> Extracted records
□ □ □ □
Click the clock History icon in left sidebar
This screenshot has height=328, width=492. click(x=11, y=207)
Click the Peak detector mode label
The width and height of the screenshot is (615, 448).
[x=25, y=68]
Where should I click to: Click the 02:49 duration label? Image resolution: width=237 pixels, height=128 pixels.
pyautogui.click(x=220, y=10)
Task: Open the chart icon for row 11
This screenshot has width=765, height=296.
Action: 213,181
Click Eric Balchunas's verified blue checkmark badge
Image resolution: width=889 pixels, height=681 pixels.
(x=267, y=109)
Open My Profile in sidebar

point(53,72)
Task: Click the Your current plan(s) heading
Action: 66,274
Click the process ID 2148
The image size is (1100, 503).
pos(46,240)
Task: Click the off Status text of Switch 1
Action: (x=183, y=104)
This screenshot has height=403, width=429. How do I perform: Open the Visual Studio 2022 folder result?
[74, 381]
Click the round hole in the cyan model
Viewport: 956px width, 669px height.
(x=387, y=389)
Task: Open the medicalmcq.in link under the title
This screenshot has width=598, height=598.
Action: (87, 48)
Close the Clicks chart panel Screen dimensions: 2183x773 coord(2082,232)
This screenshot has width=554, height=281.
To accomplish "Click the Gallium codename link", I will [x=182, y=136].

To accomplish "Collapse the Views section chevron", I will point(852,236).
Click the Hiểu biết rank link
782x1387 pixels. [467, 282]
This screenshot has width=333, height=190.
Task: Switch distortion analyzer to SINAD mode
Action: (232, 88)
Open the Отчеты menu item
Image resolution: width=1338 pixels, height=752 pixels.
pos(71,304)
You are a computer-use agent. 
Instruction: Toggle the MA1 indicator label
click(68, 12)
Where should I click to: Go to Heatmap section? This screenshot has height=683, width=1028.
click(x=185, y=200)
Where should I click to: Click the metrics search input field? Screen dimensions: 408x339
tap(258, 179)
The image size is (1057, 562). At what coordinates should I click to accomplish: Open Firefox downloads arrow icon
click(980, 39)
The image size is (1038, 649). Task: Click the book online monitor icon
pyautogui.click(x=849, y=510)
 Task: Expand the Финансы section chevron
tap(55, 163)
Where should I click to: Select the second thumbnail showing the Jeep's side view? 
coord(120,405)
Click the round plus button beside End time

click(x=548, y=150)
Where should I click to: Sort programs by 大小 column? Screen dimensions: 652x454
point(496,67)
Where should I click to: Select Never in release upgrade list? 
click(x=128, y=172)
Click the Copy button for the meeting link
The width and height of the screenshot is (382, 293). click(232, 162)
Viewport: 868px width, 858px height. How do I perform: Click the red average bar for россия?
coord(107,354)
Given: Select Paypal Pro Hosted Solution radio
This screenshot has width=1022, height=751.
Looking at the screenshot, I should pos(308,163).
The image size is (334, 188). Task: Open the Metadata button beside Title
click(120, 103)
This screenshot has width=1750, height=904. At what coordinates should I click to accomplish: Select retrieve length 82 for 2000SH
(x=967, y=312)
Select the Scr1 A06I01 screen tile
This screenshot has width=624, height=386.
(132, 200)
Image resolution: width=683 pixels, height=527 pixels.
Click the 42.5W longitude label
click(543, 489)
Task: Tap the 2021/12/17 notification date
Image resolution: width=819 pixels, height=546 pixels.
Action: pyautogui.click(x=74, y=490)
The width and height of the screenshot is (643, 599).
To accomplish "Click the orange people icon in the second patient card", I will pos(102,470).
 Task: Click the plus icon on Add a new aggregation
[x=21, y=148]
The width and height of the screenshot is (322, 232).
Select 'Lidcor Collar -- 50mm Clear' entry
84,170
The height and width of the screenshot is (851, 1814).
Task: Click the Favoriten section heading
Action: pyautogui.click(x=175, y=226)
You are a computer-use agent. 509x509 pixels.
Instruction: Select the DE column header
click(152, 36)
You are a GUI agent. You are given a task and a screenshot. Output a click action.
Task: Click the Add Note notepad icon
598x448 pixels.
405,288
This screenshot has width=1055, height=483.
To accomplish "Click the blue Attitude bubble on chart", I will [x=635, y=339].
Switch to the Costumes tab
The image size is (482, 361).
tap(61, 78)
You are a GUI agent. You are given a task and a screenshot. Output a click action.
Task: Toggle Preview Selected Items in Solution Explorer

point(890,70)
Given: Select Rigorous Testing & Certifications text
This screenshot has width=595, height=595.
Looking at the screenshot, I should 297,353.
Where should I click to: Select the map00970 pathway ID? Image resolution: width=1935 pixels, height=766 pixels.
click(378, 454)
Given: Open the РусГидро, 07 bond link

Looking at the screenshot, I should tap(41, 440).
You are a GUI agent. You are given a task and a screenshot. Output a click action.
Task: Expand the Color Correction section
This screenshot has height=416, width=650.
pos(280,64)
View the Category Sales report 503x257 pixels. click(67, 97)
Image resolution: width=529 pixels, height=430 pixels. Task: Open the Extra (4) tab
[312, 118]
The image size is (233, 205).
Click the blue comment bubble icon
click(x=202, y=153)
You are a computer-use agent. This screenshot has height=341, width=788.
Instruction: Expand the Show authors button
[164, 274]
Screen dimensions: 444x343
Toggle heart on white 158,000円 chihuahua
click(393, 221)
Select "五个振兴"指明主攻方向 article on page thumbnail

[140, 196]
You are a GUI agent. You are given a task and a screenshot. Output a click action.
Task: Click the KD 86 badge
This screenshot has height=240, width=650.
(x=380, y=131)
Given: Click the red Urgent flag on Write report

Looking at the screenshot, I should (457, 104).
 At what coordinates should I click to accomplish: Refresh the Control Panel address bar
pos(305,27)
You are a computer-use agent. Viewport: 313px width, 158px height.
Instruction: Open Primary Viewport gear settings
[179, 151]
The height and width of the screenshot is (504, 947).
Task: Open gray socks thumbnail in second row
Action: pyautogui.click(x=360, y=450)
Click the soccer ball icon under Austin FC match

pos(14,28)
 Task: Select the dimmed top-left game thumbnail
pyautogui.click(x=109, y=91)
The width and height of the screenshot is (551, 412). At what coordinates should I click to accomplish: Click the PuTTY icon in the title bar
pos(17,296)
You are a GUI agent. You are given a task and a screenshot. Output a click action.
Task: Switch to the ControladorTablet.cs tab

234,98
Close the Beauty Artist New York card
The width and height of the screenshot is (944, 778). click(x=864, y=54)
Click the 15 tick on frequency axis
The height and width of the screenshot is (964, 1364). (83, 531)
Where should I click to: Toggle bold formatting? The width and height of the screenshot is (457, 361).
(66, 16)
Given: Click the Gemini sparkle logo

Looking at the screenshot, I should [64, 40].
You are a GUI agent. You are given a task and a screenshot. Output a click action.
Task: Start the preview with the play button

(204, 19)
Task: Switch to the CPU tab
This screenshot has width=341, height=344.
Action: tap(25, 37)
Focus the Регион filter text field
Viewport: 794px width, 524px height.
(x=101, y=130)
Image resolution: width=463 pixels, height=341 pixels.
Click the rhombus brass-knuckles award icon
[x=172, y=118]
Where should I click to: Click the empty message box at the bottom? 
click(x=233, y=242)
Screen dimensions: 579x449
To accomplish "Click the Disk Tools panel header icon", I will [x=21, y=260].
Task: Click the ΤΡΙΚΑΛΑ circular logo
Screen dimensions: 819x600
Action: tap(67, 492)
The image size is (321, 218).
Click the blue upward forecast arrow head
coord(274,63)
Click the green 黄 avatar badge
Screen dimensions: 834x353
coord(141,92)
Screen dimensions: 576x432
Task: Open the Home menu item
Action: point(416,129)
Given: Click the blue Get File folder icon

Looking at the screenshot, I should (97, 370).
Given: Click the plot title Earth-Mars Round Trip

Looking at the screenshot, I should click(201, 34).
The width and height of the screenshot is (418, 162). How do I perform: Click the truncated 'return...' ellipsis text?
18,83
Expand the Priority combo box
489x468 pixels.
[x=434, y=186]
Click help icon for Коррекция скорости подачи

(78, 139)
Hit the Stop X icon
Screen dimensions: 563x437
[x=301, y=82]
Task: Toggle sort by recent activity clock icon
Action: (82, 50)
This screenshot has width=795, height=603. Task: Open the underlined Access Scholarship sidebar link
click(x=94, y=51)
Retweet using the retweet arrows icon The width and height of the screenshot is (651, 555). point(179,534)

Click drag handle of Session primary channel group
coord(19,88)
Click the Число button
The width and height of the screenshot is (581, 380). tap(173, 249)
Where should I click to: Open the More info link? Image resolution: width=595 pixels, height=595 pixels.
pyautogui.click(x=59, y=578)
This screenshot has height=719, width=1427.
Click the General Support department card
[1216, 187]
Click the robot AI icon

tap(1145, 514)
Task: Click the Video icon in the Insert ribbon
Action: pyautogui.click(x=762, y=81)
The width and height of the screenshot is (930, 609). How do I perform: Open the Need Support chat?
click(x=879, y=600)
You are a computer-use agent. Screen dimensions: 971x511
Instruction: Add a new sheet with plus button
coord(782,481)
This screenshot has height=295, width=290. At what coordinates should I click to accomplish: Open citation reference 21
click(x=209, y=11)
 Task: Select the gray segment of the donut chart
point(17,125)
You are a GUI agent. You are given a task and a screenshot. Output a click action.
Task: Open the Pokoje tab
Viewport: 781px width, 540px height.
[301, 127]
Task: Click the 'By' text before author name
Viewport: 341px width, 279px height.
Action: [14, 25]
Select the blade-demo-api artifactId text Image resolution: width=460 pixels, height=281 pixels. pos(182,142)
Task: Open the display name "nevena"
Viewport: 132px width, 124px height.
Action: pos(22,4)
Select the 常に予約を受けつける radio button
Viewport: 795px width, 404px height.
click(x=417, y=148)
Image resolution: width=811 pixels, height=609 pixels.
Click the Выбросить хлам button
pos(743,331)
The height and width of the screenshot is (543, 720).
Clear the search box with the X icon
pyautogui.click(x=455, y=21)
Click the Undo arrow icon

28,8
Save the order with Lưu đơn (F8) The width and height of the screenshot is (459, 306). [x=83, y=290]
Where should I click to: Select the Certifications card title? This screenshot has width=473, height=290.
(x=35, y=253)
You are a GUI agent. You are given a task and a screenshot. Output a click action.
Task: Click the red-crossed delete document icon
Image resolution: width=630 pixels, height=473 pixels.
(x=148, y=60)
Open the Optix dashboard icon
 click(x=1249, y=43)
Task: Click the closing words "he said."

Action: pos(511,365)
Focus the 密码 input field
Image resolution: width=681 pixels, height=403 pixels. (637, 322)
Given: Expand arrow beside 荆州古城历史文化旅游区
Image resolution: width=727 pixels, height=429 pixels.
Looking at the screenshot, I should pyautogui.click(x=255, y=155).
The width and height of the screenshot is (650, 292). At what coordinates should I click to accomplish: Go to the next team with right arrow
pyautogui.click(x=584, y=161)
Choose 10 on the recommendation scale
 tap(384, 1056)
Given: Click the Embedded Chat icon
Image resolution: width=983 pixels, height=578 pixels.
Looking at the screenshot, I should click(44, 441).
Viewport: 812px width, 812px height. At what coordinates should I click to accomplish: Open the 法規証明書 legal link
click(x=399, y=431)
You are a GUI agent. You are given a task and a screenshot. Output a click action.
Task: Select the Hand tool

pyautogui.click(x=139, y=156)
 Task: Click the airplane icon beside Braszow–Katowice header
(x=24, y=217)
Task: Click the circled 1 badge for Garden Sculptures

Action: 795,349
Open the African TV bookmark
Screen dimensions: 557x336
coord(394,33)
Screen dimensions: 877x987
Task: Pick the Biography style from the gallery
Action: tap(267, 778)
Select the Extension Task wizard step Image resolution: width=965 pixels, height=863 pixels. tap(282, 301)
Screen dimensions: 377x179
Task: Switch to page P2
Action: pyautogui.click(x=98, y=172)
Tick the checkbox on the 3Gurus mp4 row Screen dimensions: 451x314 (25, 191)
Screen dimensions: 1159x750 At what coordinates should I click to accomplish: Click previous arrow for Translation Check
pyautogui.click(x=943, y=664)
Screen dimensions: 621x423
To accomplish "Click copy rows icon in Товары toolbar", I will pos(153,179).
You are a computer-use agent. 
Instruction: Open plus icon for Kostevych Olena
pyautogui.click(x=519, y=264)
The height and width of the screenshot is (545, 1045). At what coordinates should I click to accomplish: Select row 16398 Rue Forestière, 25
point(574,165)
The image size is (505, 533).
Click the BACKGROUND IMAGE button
□ □ □ □
> Assignment
The response must consist solely of the lines from the first line of the entries through the line containing "Task: Open the chart icon for row 11", repeated exactly.

> Expected answer
Click the clock History icon in left sidebar
This screenshot has height=328, width=492. click(x=11, y=207)
Click the Peak detector mode label
The width and height of the screenshot is (615, 448).
[x=25, y=68]
Where should I click to: Click the 02:49 duration label? Image resolution: width=237 pixels, height=128 pixels.
pyautogui.click(x=220, y=10)
Task: Open the chart icon for row 11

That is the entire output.